Sibos fun, games and gamification

After a week of Sibos, Virginie O’Shea founder of Firebrand Research provides a quick summary of the event before looking at the concept of gamification in financial services.

It has been a busy Sibos week, with discussions this year focusing heavily on key industry agenda items such as sustainability and operational resilience, and a little lighter on the pure technology conversations of the past. I feel like the panels managed to avoid the “technology will solve all our problems” mantra of some of the previous years and instead take a more practical approach to change, with some sobering conversations about climate risk and cybersecurity. It wasn’t all serious though. I think we’ve managed to adapt quite well to a bit of virtual networking and we had some fun with Slido voting and interactive sessions throughout the week, not to mention the pub quiz, which was excellent as always.

I’m sure today will feature a lot of blogs and features about what you might have missed at the event, so I encourage you to read them all and hear about how ransomware as a service has become a big thing for cybercriminals and find out about SWIFT’s new securities tracking service. I’m not here to discuss those topics today, instead, the topic of fun and games has been on my mind for the last month or so.

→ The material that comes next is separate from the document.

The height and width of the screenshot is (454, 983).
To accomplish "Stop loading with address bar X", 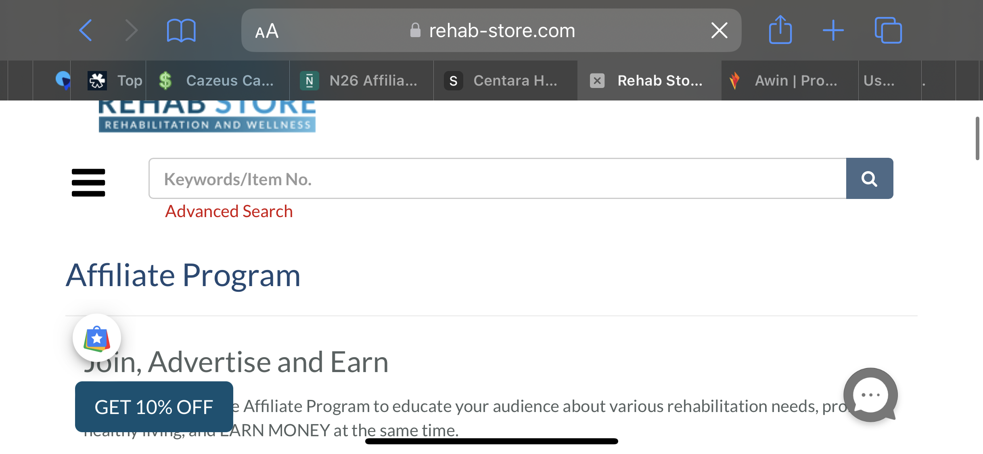I will point(719,30).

First, we have the insane popularity of Netflix’s Squid Games that has swept the globe and the resulting memes (finreg, fintech and otherwise). And then we’ve had the regulatory discussions about gamification. Gamification relates to the use of game-like features in trading apps such as points, rewards, leaderboards, bonuses, and competitions, which are all targeted at increasing customer engagement. But is all gamification bad and how do you police it?

The Securities and Exchange Commission (SEC) and the European Securities and Markets Authority (ESMA) have both been pretty vocal about their concerns related to the gamification of retail trading over recent months. The SEC’s Gary Gensler has indicated the agency will soon be producing a paper on the topic, sparked by the memestock discussions with politicians earlier in the year. In his recent testimony to the US House Financial Services Committee, Gensler noted that the use of behavioural prompts to influence trading behaviour based on data analytics is squarely in the frame of its investigations.

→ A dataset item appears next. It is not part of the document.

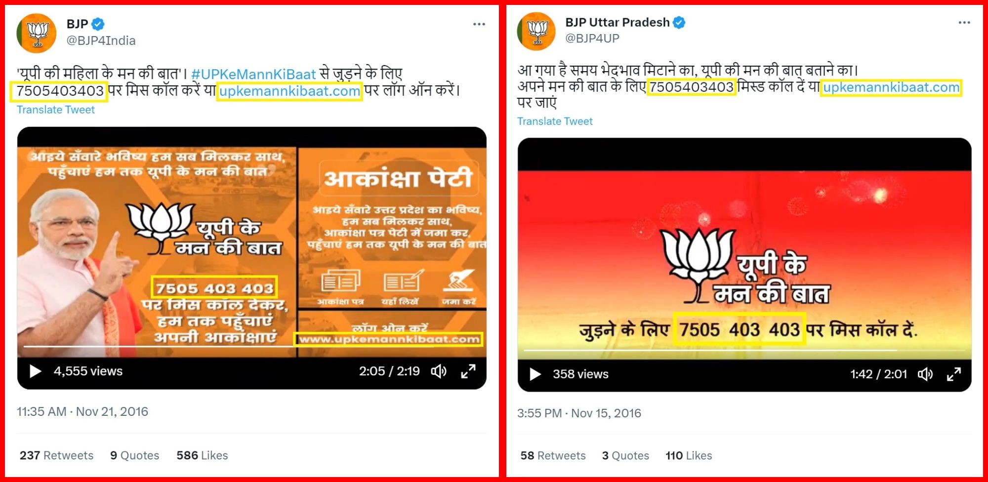Play the BJP tweet video

(x=35, y=371)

However, we’ve gamified many aspects of our day-to-day lives, from the number of hours we sleep to how fast we run on a treadmill, everything can be turned into points or bonuses. You can even reduce your life insurance by enabling your insurer to track these data points. And that’s one of the biggest concerns that regulators have: this data can be used for positive, client experience improvements or to tailor pricing to real-world stats, but equally it can be misused and turned against the consumer or investor.

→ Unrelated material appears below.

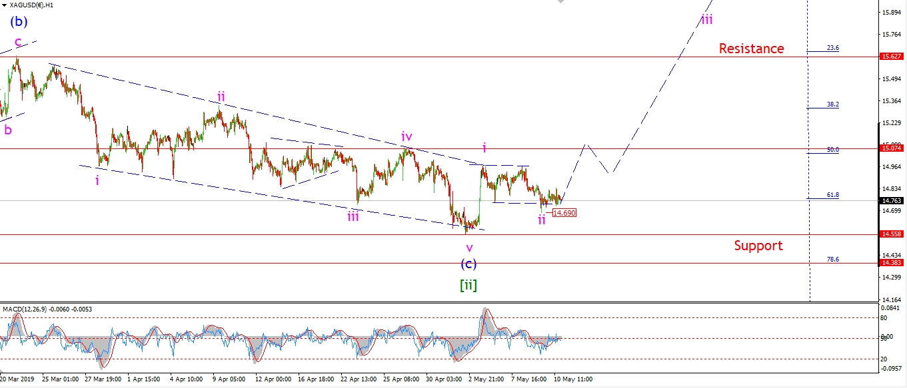Select the red Support text label
This screenshot has width=907, height=388.
[758, 246]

It will, no doubt, be very difficult to draw parameters around what constitutes negative gamification on the part of the regulators. Policing this stuff will be even harder and require some very tech-savvy individuals to keep an eye on the underlying analytics. No wonder Gensler is looking for a budget increase.

In the meantime, though, I’d suggest that gamification could be a positive force in other areas. The next generation of employees will have grown up online, playing Fortnite or Roblox with their friends. Why don’t we think about gamifying aspects of the working environment to keep these individuals engaged? How many tasks could be improved by adding a competitive or fun element? Obviously, this would have to be done very carefully, but it could improve the quality of working life for a lot of people working in the middle- and back-office in particular. You don’t want to encourage risk-taking behaviour but making tasks more entertaining in some way might keep people engaged in functions such as operations for longer.

Fintechs are constantly thinking about improving UX but rarely do they go the extra mile to look at the enjoyment factor. It may sound crazy to some, but as long as you’re careful that the right behaviours are encouraged and caution is taken during difficult tasks, I see no reason why we can’t start thinking beyond simplicity and ease of use when it comes to UX. If nothing else, the last two years have taught us how we live our lives incredibly online, why not make work better for everyone? Just as long as we don’t go the Squid Games route, no one wins in that scenario!